Cabarrus

RCCC students meet with legislators

Rowan-Cabarrus Community College students visited state legislators on June 9 as part of a weeklong leadership program for community colleges. From left is RCCC student Teresa Lowenstein, state Rep. Carl Ford, R-Rowan, and RCCC Student Government Association President Tereysha Robles.
Rowan-Cabarrus Community College students visited state legislators on June 9 as part of a weeklong leadership program for community colleges. From left is RCCC student Teresa Lowenstein, state Rep. Carl Ford, R-Rowan, and RCCC Student Government Association President Tereysha Robles. RCCC

Students from Rowan-Cabarrus Community College traveled to Raleigh on June 9 to learn more about state government, meet district legislators and make their case for continued support for community colleges.

On June 9, students Moises Garcia, and Teresa Lowenstein joined students from across North Carolina who attended the weeklong North Carolina Community College System Student Leadership Development Program. This year’s RCCC Student Government Association President Tereysha Robles participated in the program on behalf of RCCC.

Lowenstein said her chief concern to take to legislators was the salary gap for instructors and staff.

“We need to raise the salary ranking so that we actually attract professors,” said Lowenstein. “I’m very excited about the opportunity to speak on behalf of the school.”

The students sat in on a House session and met with House Reps. Carl Ford and Linda Johnson and left a note for state Sen. Fletcher Hartsell, R-Cabarrus.

Natasha Lipscomb, director of Student Life and Leadership Development at RCCC, said that Ford is already knowledgeable about RCCC and that the school often invites elected officials to visit the campus.

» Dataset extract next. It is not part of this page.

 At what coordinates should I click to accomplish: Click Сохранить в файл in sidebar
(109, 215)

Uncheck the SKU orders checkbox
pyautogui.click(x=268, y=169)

Students are active in voter registration drives and campus elections.

“Our students have their own democratic process,” said Lipscomb. “So for them to go and see where this happens on a state level brings it all together for them and empowers them to take more of a part as an active citizen.”

“Our students make decisions to come to school and to further their education. We believe that events like this and activities like this enhance that academic experience.”

According to a press release, students from community colleges across North Carolina have been visiting the General Assembly during the past few months to voice their support for raising instructor pay, funding community colleges for year-round instruction and maintaining affordable tuition rates.